**Exercise goal**
Repeat the part of the trucking hazards text starting with "- Insufficient rest" and going on through "or toxic loads.", copying it word for word.

**Page text**
◆ ◆ ◆

The Occupational Safety and Health Administration says the trucking industry is responsible for more work-related fatalities than any other occupation nationwide, including Iowa. Although a significant number of deaths in this industry result from accidents, the nature of their jobs causes many occupational injuries to commercial truck drivers.
If you earn your living hauling cargo across the country, you face multiple risks of injuries that can cause lost workdays and jeopardize your financial stability. Fortunately, safety agencies like OSHA and the Bureau of Labor Statistics gather data to identify the most common hazards and also provide tips on how to stay safe.
Although crashes will always be a significant threat of your occupation, the following dangers are also truck related:
- Exhaust gases such as carbon monoxide can cause acute poisoning.
- If you haul flammable substances in a tank-truck, a leak or spill from a collision or mechanical failure can cause fire and burn hazards.
- Insufficient rest can cause fatigue, which will put you at a higher crash risk -- especially on long hauls.
- Hazardous cargo, including chemicals and explosives can cause intoxication, chemical burns or even death.
- Whenever you disengage the trailer from your truck, you will risk being crushed between the two.
- Moving about the truck's cabin, the trailer, or climbing a ladder will always pose slip or trip-and-fall hazards.
Your job can put you at risk of any of the following:
- If you travel on desert roads, excessive dust can cause respiratory problems.
- Continued exposure to exhaust fumes can result in chronic health problems.
- A range of health problems can follow exposure to hazardous or toxic loads.
- Contact with chemicals could cause dermatitis or other skin conditions.
- Transporting biologically hazardous cargo will increase risks of contamination or infection.
These hazards are all about body positions and the ease of access to the tools of a job. As a big-rig driver on long hauls, you can look out for the following:
- Make sure that the seat and the backrest are in a comfortable position.
- Long periods in uncomfortable positions can lead to musculoskeletal disorders and chronic pain in your lower back.
- These hazards also include vision discomfort, especially when you have to navigate poorly illuminated or dark roads.
The list of physical hazards is almost endless, but the following are the most common injury risks:
- You may suffer overexertion and physical trauma if your job involves moving, pushing and lifting of heavy cargo.

◆ ◆ ◆

**Supplied material**
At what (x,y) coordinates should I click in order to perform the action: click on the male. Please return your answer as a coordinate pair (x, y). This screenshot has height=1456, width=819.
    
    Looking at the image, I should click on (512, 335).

◆ ◆ ◆

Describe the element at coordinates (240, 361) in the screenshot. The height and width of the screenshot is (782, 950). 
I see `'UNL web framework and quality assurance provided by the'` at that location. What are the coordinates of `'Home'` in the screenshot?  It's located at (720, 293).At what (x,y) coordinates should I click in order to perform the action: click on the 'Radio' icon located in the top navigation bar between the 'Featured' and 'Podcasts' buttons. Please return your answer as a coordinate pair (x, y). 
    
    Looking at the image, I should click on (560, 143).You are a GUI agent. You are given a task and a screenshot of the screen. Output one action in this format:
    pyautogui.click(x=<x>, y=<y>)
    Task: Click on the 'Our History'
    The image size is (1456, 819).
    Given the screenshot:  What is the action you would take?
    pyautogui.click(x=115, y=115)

◆ ◆ ◆

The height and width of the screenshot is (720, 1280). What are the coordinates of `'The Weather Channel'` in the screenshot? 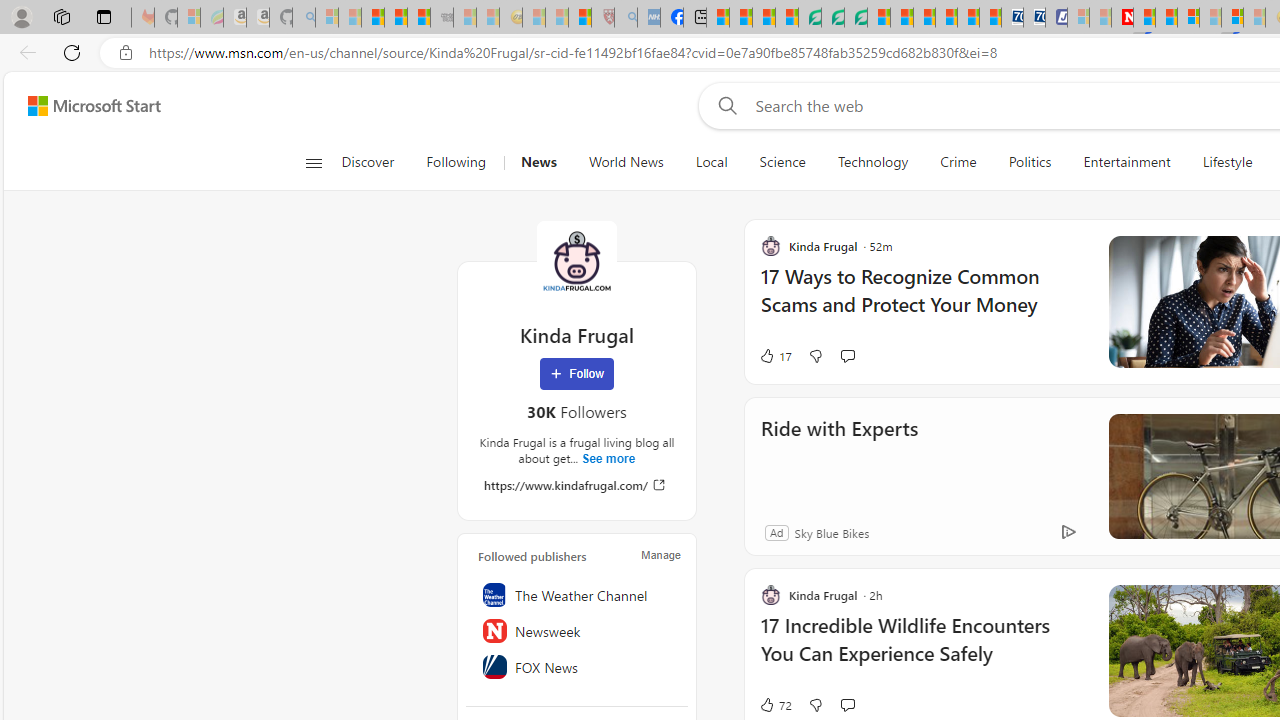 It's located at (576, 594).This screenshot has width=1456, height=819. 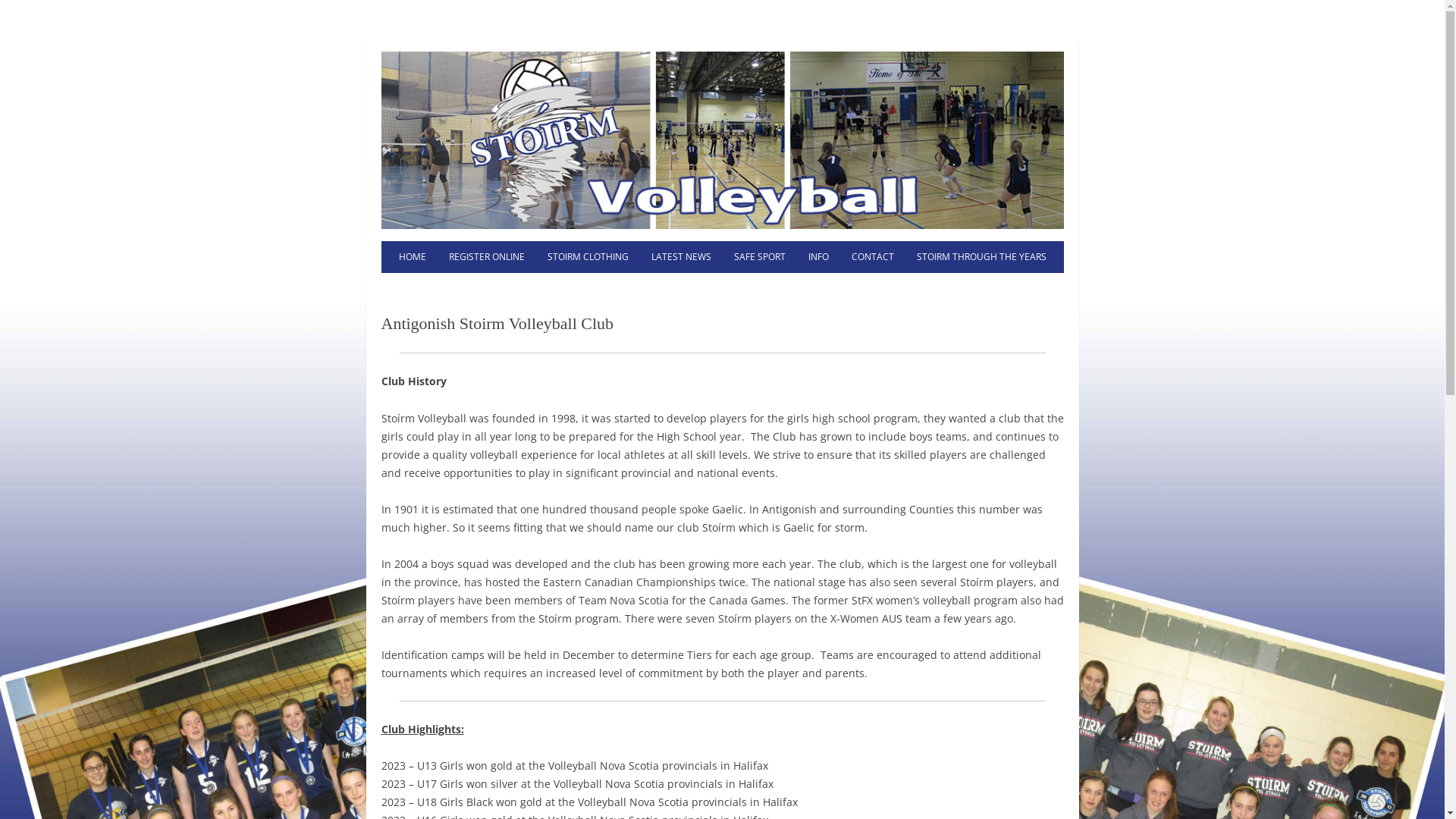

◆ ◆ ◆

**Exercise output**
- Insufficient rest can cause fatigue, which will put you at a higher crash risk -- especially on long hauls.
- Hazardous cargo, including chemicals and explosives can cause intoxication, chemical burns or even death.
- Whenever you disengage the trailer from your truck, you will risk being crushed between the two.
- Moving about the truck's cabin, the trailer, or climbing a ladder will always pose slip or trip-and-fall hazards.
Your job can put you at risk of any of the following:
- If you travel on desert roads, excessive dust can cause respiratory problems.
- Continued exposure to exhaust fumes can result in chronic health problems.
- A range of health problems can follow exposure to hazardous or toxic loads.